Да светит вечное мирное солнце над вечной мирной землею!
Голоса необъятной России
Иногда по делу, а чаще без дела и надобности мы роняем, а то равнодушно бросаем на ходу, в спешке, в суете, как пятаки в автоматы, редкие и бывшие когда-то светлыми и святыми слова: Родина, необъятная Россия (есть варианты, близко лежащие: необъятная, необозримая, беспредельная, многоверстная и т. д. и т. п.), а между тем, прогресс лишил нас возможности упиваться ее необозримостью и беспредельностью. Глянешь иногда одним глазком из быстро мчащегося поезда, все лесополосы да лесополосы одной масти, реденько помеченные черными точками птичьих гнезд. Иной раз мелькнет за ними черепица крыш, в прорехе полосы обозначится лоскутом жнивье или черный клок зяби, веселых подсолнушков и в клочья изорванной кукурузы на зябкой осенней полосе или рядок одинаковых копешек, оставшийся после комбайна, ровно бы большим каким животным выроженных на ходу лепешек, уже серых, остывших; безмолвные и никаких машин не боящиеся сороки да вороны, согнув гибкие вершинки деревцев, недвижно сидят по лесоповалам, напоминая собою, что еще и птицы не все вымерли и кормятся они «с железной дороги» бросовым хлебом, огрызками и корками сыра, а повезет, так и колбасным недоедком. Но защелкают под вагонами стыки стрелок, поведет поезд вбок, искривит состав на минуту и тут же выпрямит возле перрона. Две-три минуты, самое многое — десять, передышки, только и успеешь название станции прочитать, иногда купить газету и тут же отдалится от тебя, отстанет и останется за поездом город или городишко с дымящимися трубами и, как и везде, пятиэтажными домами — серыми коробками современных домов, и уже щелкают под колесами выходные стрелки, рассыпанный по обочинам уголь, торф, разный металлолом, догнивающие и свежие штабеля леса, дряхлые вагоны с дыроватыми бортами, видать, покинутые еще с войны в тупиках, машина или котел, сваленные под откос… И опять пошли лесополосы, козами объеденные, народом и скотом топтанные, но ряды их уже плотнели, и опять тянешь шею, чтоб увидеть, что там за ними, и дрогнет сердце, как увидишь школу на холме, маковку церкви, издали видевшейся еще дюжей, неразрушенной, табунок пестрого скота, трактор, карабкающийся на косолобок, машины, бегущие по тракту или проселку, и уже редкого, но все еще упрямо кружащегося над российскими полями, надменного, трепещущего нервными, пыльно светящимися крыльями кобчика.
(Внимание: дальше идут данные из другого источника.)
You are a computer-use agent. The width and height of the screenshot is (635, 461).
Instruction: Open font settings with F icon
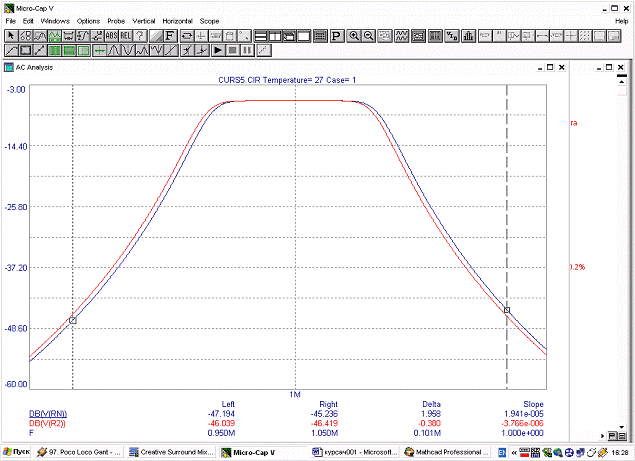coord(170,35)
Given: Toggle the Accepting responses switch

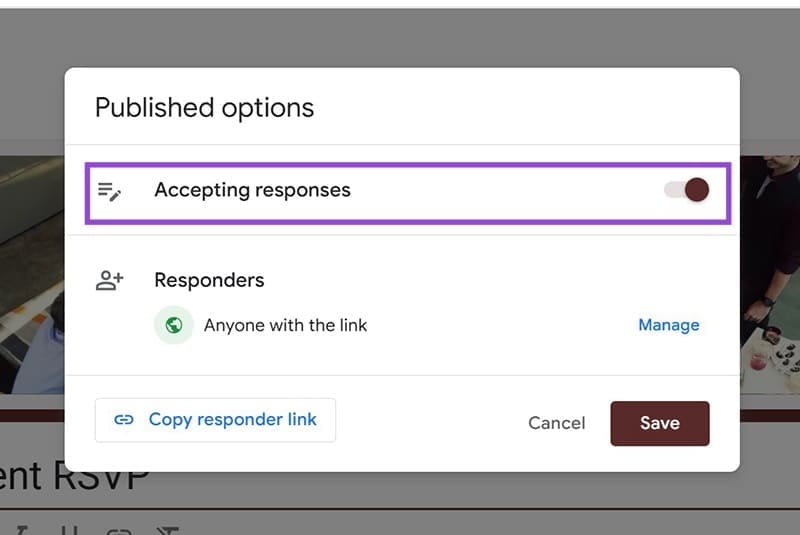Looking at the screenshot, I should click(x=687, y=190).
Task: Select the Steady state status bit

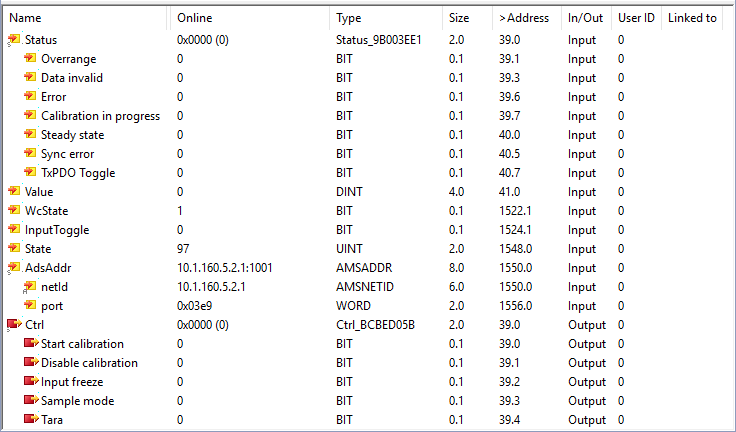Action: pos(72,135)
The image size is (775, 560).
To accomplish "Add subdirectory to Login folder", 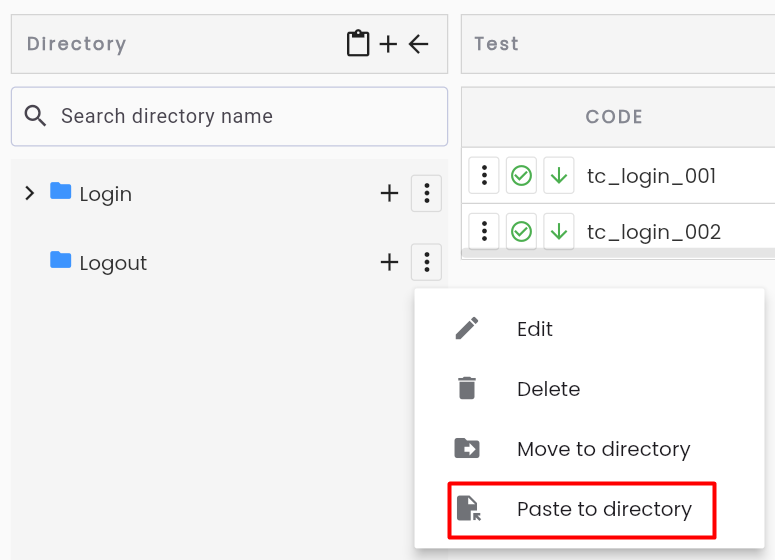I will point(389,193).
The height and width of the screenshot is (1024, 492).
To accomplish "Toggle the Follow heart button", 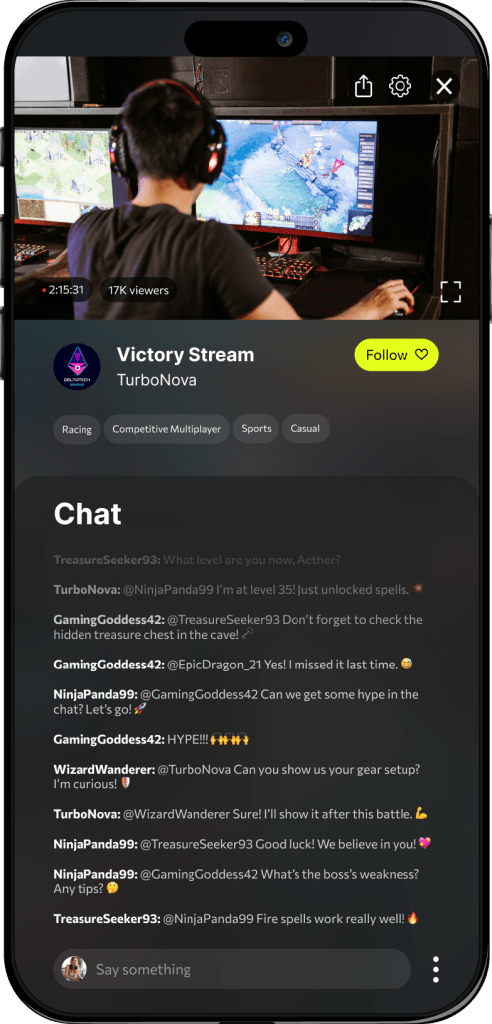I will 397,355.
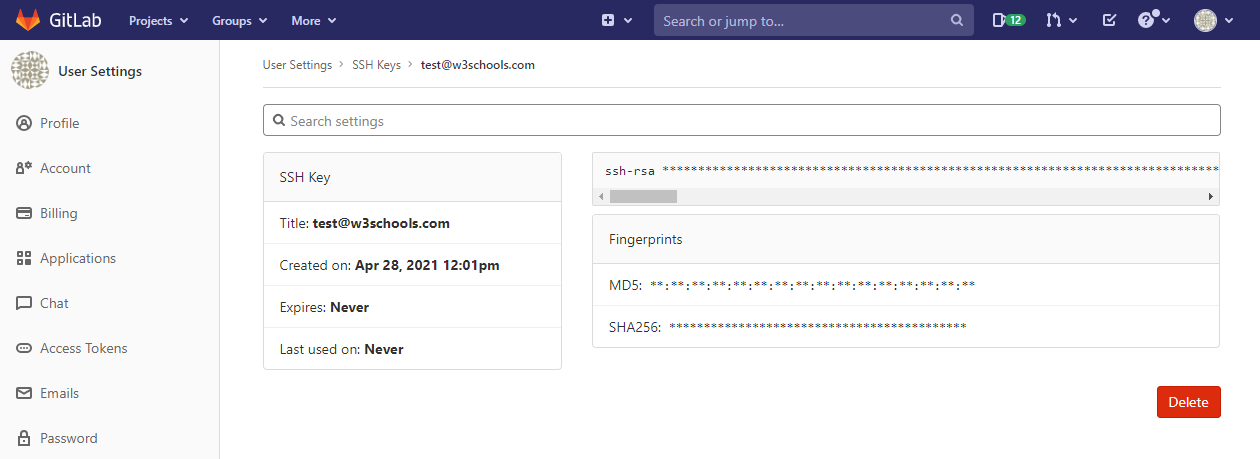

Блажен, кто плывет реками на теплоходе, видит берега, лес, горы, прибрежные деревушки, пристани, новые, стандартные городки и пережившие свой век деревни, в которых если и есть что новое, так это дебаркадер, похожий на деловой, удобный катерок, стоянка возле которого тоже сведена до краткого мига — сдать и получить почту, высадить и посадить горстку пассажиров и, в деловитом молчании — на разворот, на ход и вдаль. Ветер в окнах свистит, музыка играет, красные и белые бакена пробками по бокам мелькают, чего-то ждало и мелькало за поворотом — встречный теплоход отмашку белым флагом сделал и тут же исчез, словно во сне приснился.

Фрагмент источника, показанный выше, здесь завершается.